**PROMPT**
Counting only lines that contain the string "Hauser", how many are there in the data? Say the number alone.
---- INPUT
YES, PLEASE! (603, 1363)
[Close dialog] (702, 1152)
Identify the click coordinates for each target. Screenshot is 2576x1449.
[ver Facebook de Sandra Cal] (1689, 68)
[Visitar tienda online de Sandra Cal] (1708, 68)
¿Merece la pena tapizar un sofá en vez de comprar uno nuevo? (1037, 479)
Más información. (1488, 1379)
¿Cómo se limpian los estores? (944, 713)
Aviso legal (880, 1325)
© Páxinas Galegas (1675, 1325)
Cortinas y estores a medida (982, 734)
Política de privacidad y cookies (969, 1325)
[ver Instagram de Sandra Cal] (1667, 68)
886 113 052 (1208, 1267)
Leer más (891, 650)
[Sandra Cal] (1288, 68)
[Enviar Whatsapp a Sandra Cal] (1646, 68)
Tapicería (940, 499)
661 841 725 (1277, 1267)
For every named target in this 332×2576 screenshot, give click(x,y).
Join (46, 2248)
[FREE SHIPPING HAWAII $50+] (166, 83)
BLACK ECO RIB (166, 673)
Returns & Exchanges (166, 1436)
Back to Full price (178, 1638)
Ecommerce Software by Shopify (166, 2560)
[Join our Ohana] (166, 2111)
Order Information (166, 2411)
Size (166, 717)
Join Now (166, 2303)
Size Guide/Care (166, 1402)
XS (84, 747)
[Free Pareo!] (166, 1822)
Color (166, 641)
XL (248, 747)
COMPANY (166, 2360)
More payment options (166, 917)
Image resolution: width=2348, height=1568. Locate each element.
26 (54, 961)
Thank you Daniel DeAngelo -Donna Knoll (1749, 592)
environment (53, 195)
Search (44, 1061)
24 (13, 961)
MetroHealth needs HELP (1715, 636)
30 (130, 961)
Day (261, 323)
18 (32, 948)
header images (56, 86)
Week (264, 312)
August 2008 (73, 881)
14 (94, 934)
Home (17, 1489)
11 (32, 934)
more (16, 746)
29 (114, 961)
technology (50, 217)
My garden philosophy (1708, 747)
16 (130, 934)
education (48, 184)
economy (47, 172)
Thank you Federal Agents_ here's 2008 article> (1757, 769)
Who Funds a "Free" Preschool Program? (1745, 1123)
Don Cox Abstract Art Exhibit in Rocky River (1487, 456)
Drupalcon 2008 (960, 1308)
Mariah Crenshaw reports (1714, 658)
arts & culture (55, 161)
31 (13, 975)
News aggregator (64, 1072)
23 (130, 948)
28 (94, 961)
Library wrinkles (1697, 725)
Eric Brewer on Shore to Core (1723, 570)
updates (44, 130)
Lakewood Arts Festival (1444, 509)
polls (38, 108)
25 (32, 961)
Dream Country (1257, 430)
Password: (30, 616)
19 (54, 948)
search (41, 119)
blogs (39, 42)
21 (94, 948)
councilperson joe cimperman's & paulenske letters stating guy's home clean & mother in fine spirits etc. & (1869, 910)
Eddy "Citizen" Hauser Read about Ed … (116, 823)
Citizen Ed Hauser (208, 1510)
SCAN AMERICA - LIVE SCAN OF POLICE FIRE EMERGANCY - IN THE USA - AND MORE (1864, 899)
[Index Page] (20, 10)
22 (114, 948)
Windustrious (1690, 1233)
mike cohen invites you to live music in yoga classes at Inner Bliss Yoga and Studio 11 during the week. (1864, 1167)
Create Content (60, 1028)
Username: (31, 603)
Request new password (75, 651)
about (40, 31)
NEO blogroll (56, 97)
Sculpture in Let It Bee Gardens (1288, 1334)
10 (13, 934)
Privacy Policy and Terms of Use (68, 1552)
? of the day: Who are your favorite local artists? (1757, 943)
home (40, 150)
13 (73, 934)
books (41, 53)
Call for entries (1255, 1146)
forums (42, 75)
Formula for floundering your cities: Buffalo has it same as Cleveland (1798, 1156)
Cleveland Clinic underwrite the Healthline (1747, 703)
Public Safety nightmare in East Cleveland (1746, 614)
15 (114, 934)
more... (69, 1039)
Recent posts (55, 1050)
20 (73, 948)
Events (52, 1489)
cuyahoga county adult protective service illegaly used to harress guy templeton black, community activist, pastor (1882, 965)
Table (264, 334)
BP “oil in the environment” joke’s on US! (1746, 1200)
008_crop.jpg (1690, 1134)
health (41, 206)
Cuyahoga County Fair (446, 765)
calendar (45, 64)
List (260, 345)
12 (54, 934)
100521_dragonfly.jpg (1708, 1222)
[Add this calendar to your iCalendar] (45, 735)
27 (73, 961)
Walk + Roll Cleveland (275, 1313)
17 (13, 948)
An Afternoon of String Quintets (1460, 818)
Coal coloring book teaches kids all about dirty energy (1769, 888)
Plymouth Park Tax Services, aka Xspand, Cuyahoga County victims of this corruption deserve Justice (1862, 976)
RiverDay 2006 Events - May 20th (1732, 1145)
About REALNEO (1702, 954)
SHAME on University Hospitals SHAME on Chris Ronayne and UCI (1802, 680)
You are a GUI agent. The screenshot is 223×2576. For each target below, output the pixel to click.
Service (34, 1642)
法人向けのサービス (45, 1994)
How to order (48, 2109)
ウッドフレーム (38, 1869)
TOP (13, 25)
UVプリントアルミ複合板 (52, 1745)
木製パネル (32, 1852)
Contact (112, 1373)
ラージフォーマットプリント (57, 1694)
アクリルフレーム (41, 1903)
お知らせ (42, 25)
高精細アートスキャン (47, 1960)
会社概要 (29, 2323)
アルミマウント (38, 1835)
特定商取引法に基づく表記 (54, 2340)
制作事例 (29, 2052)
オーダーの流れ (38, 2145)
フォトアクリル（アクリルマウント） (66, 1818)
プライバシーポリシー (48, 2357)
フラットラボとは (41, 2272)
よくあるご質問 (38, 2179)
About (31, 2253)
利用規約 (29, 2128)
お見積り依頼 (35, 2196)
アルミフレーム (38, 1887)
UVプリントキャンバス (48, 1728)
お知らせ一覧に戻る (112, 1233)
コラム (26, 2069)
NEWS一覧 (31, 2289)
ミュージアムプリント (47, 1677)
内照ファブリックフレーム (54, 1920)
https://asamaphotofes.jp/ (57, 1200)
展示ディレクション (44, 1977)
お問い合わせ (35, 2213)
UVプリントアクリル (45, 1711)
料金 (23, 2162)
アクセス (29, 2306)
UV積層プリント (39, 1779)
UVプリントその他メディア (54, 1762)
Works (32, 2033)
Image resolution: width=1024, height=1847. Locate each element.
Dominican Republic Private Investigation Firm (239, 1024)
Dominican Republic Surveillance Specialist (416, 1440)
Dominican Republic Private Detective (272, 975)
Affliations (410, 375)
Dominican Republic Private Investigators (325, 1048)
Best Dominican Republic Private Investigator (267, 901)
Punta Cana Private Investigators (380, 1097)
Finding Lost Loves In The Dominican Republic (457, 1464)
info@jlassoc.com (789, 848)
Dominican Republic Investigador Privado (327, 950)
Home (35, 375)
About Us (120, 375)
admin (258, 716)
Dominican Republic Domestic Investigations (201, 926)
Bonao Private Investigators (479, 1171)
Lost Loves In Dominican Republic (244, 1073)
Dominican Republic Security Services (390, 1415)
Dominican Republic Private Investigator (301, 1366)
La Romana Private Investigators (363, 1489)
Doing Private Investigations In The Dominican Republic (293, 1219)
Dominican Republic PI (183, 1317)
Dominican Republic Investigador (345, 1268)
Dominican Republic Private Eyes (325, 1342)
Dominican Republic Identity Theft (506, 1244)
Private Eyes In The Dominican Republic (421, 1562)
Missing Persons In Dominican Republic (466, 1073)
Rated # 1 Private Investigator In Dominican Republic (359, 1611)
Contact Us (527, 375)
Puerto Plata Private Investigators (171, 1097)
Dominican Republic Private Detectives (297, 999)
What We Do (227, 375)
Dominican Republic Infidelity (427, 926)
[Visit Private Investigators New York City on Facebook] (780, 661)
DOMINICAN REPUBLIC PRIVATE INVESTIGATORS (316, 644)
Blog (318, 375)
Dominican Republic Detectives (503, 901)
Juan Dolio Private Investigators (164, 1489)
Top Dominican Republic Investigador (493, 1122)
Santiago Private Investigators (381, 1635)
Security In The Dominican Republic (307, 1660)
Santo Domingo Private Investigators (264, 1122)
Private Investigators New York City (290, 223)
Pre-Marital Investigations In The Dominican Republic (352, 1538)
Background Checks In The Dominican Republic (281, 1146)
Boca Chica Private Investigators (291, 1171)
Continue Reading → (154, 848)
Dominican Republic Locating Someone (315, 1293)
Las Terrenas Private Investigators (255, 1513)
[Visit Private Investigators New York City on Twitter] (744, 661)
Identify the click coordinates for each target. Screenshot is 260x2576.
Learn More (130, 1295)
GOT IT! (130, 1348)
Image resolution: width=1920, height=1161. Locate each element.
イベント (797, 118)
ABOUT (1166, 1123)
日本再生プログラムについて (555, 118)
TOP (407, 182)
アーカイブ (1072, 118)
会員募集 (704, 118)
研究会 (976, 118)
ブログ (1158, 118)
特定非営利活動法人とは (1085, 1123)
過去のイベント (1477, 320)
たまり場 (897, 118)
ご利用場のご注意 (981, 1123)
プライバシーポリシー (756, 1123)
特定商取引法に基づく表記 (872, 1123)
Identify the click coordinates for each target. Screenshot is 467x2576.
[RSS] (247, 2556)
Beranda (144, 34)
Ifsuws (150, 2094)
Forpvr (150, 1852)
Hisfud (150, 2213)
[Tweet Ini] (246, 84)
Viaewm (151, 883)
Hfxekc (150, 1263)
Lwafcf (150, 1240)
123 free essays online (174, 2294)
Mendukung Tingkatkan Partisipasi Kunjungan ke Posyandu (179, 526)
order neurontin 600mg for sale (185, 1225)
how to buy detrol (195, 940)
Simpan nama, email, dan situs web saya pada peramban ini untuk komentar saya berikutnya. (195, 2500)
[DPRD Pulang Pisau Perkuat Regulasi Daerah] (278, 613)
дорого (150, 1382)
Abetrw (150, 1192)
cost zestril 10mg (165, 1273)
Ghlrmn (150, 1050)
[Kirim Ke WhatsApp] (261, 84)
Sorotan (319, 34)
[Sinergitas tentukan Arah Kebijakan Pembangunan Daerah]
--------
**RESULT OF THIS EXERCISE**
2